→ EXERCISE AIM
Determine how many lines in the entries below hold "logo". Respond with that number only.

→ DATA FOR PROCESSING
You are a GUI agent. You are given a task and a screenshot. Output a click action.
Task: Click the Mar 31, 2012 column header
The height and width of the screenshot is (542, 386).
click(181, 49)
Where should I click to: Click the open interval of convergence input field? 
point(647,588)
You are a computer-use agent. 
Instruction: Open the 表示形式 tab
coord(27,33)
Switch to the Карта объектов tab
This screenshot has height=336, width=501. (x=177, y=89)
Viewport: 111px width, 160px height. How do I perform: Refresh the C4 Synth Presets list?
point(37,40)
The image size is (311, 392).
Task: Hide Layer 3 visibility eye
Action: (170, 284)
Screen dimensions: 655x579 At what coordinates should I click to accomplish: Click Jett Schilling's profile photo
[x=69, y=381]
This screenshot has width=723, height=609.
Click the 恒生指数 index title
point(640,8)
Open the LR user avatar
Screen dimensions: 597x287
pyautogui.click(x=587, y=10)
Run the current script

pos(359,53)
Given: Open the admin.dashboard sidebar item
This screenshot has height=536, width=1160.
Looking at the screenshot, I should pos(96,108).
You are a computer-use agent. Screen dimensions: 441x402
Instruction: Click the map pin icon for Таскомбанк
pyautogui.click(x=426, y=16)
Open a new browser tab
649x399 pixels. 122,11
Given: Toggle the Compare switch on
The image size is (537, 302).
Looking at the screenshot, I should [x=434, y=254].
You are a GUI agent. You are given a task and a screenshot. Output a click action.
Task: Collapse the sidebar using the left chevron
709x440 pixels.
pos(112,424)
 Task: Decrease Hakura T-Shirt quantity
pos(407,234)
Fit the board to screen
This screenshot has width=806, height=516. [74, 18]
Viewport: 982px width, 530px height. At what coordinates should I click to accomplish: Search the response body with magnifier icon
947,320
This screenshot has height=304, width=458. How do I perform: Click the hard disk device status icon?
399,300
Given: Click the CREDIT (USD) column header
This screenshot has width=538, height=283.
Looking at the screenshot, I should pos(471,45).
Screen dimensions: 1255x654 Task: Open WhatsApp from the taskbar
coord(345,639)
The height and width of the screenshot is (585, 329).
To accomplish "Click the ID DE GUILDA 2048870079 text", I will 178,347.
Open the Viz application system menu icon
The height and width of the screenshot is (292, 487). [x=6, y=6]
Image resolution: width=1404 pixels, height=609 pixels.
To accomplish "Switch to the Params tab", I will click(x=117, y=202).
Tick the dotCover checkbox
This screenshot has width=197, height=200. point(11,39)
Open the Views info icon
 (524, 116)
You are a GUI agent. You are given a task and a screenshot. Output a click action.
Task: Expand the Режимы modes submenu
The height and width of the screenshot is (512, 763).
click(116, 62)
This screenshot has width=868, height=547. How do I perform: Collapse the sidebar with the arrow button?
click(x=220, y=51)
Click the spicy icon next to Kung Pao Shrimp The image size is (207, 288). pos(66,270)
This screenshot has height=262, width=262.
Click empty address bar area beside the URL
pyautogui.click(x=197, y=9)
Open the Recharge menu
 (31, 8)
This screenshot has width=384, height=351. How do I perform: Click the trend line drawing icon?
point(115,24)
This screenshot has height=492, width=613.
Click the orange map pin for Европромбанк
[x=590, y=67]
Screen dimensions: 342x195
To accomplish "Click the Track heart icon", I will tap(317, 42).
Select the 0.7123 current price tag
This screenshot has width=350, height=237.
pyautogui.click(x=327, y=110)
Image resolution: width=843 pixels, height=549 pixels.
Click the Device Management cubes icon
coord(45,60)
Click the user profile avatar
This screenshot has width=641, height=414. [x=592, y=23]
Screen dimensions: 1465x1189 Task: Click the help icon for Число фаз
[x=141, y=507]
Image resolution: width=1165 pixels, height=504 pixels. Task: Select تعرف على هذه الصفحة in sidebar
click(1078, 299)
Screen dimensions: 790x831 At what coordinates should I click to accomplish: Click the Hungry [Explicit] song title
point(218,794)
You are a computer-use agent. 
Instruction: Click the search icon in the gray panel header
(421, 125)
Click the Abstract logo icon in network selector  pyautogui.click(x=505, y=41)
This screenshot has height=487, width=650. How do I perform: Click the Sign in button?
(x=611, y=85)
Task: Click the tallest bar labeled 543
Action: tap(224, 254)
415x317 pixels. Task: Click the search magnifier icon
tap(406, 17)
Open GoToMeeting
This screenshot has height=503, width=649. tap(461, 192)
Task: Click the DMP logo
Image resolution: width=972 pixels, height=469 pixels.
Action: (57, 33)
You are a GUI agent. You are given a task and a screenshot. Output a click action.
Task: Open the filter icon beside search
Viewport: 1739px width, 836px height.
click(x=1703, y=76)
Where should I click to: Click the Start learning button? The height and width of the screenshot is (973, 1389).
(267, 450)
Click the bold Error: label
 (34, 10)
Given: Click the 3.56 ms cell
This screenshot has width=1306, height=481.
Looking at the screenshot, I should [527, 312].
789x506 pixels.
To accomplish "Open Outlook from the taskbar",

→ WRITTEN SOLUTION
2